▶ _DATA SECTION_

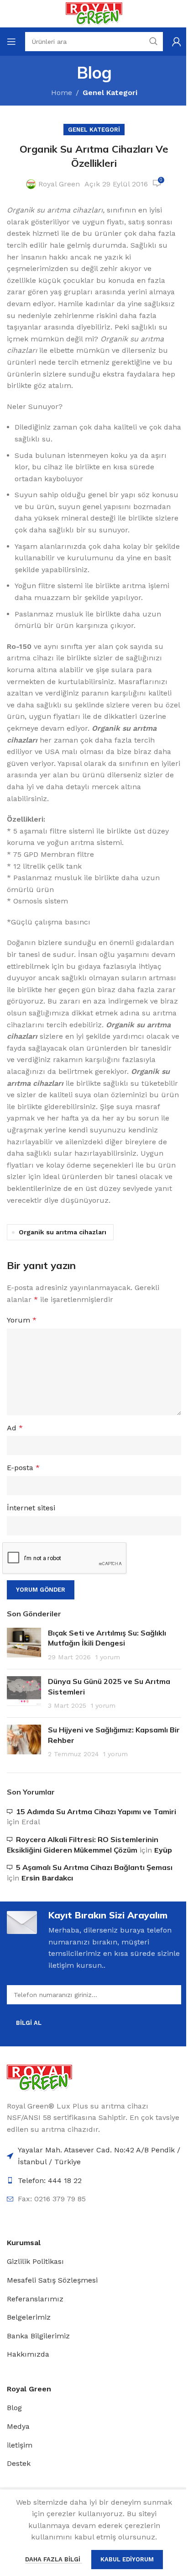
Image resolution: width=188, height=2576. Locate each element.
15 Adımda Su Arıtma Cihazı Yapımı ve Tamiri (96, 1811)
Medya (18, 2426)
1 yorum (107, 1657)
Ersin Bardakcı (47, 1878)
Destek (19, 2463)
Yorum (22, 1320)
* * *
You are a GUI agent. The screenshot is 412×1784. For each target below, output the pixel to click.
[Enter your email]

▶ _TASK DIRECTIONS_
Within the data above, pick out all lines holding the word "each".

▶ _SOLUTION TO THIS TASK_
Image resolution: width=188, height=2576. Locate each element.
You are a GUI agent. The screenshot is 412×1784. For each target below, output the pixel to click.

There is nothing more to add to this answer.